WHAT THE TASK ASKS.
Rewrite each of the items below, changing every "computer-use agent" to "desktop automation agent" and leaving everything else as it is.

A run of items:
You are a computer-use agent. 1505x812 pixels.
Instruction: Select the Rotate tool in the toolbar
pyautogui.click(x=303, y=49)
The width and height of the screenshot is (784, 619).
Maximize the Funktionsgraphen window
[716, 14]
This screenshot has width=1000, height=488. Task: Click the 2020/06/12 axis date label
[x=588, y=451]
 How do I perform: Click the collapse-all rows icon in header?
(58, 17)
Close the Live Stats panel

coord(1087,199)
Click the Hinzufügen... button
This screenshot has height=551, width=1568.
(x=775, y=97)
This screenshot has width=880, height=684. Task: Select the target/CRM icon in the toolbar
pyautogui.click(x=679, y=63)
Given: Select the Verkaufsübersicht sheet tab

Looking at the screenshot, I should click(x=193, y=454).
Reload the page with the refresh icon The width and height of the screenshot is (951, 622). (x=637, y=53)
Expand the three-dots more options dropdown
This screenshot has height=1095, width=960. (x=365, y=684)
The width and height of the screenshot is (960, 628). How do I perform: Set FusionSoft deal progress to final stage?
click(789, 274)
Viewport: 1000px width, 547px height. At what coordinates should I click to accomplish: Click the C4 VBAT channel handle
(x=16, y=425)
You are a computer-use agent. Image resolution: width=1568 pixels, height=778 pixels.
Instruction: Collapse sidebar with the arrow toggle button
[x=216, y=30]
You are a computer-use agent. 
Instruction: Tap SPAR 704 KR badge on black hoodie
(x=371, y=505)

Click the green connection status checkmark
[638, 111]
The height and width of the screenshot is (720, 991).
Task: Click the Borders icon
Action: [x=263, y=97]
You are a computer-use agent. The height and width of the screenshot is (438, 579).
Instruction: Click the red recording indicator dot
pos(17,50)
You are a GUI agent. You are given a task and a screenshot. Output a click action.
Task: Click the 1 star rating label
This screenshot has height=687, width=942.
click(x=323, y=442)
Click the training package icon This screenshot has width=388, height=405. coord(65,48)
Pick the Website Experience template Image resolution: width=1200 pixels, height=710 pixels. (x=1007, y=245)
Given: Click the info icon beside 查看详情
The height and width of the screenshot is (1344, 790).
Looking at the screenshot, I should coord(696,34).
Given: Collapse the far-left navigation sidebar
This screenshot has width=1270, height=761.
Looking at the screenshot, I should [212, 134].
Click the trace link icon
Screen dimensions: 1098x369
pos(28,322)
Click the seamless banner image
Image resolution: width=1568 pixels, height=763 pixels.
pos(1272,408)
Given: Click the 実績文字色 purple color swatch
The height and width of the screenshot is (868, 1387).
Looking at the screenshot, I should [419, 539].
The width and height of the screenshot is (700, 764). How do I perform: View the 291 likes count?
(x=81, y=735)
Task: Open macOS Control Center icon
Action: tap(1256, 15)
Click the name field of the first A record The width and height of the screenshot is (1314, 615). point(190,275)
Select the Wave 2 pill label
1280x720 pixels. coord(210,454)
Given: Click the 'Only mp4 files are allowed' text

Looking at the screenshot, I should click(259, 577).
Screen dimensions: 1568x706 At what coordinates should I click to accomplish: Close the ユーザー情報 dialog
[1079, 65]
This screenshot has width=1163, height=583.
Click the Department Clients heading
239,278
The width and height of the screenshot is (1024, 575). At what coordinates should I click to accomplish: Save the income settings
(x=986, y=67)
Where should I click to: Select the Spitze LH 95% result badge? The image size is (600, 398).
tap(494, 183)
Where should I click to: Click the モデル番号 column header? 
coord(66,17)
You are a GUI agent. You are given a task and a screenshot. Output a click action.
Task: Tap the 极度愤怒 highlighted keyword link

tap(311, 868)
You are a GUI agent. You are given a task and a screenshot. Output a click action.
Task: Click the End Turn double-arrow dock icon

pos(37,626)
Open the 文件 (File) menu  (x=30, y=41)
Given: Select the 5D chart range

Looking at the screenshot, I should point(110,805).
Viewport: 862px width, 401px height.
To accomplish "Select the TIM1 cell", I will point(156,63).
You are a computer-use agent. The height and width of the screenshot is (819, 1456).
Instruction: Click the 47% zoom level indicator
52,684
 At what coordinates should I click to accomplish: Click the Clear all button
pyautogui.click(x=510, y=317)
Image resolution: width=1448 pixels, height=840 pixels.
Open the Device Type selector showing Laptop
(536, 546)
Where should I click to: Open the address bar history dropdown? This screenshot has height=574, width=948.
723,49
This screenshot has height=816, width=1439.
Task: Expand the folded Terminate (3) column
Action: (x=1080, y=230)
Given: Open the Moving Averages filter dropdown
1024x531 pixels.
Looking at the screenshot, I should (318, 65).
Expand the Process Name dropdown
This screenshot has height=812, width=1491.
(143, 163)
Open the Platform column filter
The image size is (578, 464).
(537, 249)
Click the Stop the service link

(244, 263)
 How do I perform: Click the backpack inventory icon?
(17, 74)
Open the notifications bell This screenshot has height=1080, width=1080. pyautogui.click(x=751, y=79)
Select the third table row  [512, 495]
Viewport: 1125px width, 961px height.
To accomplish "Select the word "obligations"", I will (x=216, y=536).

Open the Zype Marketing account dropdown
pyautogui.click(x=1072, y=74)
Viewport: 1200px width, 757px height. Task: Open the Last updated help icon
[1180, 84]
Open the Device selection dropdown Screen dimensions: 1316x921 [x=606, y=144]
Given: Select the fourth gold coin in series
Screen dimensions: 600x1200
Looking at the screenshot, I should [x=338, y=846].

OUTPUT FOR THIS TASK.
You are a desktop automation agent. 1505x812 pixels.
Instruction: Select the Rotate tool in the toolbar
pyautogui.click(x=303, y=49)
The width and height of the screenshot is (784, 619).
Maximize the Funktionsgraphen window
[716, 14]
This screenshot has width=1000, height=488. Task: Click the 2020/06/12 axis date label
[x=588, y=451]
 How do I perform: Click the collapse-all rows icon in header?
(58, 17)
Close the Live Stats panel

coord(1087,199)
Click the Hinzufügen... button
This screenshot has height=551, width=1568.
(x=775, y=97)
This screenshot has width=880, height=684. Task: Select the target/CRM icon in the toolbar
pyautogui.click(x=679, y=63)
Given: Select the Verkaufsübersicht sheet tab

Looking at the screenshot, I should click(x=193, y=454).
Reload the page with the refresh icon The width and height of the screenshot is (951, 622). (x=637, y=53)
Expand the three-dots more options dropdown
This screenshot has height=1095, width=960. (x=365, y=684)
The width and height of the screenshot is (960, 628). How do I perform: Set FusionSoft deal progress to final stage?
click(789, 274)
Viewport: 1000px width, 547px height. At what coordinates should I click to accomplish: Click the C4 VBAT channel handle
(x=16, y=425)
You are a desktop automation agent. Image resolution: width=1568 pixels, height=778 pixels.
Instruction: Collapse sidebar with the arrow toggle button
[x=216, y=30]
You are a desktop automation agent. 
Instruction: Tap SPAR 704 KR badge on black hoodie
(x=371, y=505)

Click the green connection status checkmark
[638, 111]
The height and width of the screenshot is (720, 991).
Task: Click the Borders icon
Action: [x=263, y=97]
You are a desktop automation agent. The height and width of the screenshot is (438, 579).
Instruction: Click the red recording indicator dot
pos(17,50)
You are a GUI agent. You are given a task and a screenshot. Output a click action.
Task: Click the 1 star rating label
This screenshot has height=687, width=942.
click(x=323, y=442)
Click the training package icon This screenshot has width=388, height=405. coord(65,48)
Pick the Website Experience template Image resolution: width=1200 pixels, height=710 pixels. (x=1007, y=245)
Given: Click the info icon beside 查看详情
The height and width of the screenshot is (1344, 790).
Looking at the screenshot, I should coord(696,34).
Given: Collapse the far-left navigation sidebar
This screenshot has width=1270, height=761.
Looking at the screenshot, I should [212, 134].
Click the trace link icon
Screen dimensions: 1098x369
pos(28,322)
Click the seamless banner image
Image resolution: width=1568 pixels, height=763 pixels.
pos(1272,408)
Given: Click the 実績文字色 purple color swatch
The height and width of the screenshot is (868, 1387).
Looking at the screenshot, I should [419, 539].
The width and height of the screenshot is (700, 764). How do I perform: View the 291 likes count?
(x=81, y=735)
Task: Open macOS Control Center icon
Action: tap(1256, 15)
Click the name field of the first A record The width and height of the screenshot is (1314, 615). point(190,275)
Select the Wave 2 pill label
1280x720 pixels. coord(210,454)
Given: Click the 'Only mp4 files are allowed' text

Looking at the screenshot, I should click(259, 577).
Screen dimensions: 1568x706 At what coordinates should I click to accomplish: Close the ユーザー情報 dialog
[1079, 65]
This screenshot has width=1163, height=583.
Click the Department Clients heading
239,278
The width and height of the screenshot is (1024, 575). At what coordinates should I click to accomplish: Save the income settings
(x=986, y=67)
Where should I click to: Select the Spitze LH 95% result badge? The image size is (600, 398).
tap(494, 183)
Where should I click to: Click the モデル番号 column header? 
coord(66,17)
You are a GUI agent. You are given a task and a screenshot. Output a click action.
Task: Tap the 极度愤怒 highlighted keyword link

tap(311, 868)
You are a GUI agent. You are given a task and a screenshot. Output a click action.
Task: Click the End Turn double-arrow dock icon

pos(37,626)
Open the 文件 (File) menu  (x=30, y=41)
Given: Select the 5D chart range

Looking at the screenshot, I should point(110,805).
Viewport: 862px width, 401px height.
To accomplish "Select the TIM1 cell", I will point(156,63).
You are a desktop automation agent. The height and width of the screenshot is (819, 1456).
Instruction: Click the 47% zoom level indicator
52,684
 At what coordinates should I click to accomplish: Click the Clear all button
pyautogui.click(x=510, y=317)
Image resolution: width=1448 pixels, height=840 pixels.
Open the Device Type selector showing Laptop
(536, 546)
Where should I click to: Open the address bar history dropdown? This screenshot has height=574, width=948.
723,49
This screenshot has height=816, width=1439.
Task: Expand the folded Terminate (3) column
Action: (x=1080, y=230)
Given: Open the Moving Averages filter dropdown
1024x531 pixels.
Looking at the screenshot, I should (318, 65).
Expand the Process Name dropdown
This screenshot has height=812, width=1491.
(143, 163)
Open the Platform column filter
The image size is (578, 464).
(537, 249)
Click the Stop the service link

(244, 263)
 How do I perform: Click the backpack inventory icon?
(17, 74)
Open the notifications bell This screenshot has height=1080, width=1080. pyautogui.click(x=751, y=79)
Select the third table row  [512, 495]
Viewport: 1125px width, 961px height.
To accomplish "Select the word "obligations"", I will (x=216, y=536).

Open the Zype Marketing account dropdown
pyautogui.click(x=1072, y=74)
Viewport: 1200px width, 757px height. Task: Open the Last updated help icon
[1180, 84]
Open the Device selection dropdown Screen dimensions: 1316x921 [x=606, y=144]
Given: Select the fourth gold coin in series
Screen dimensions: 600x1200
Looking at the screenshot, I should [x=338, y=846].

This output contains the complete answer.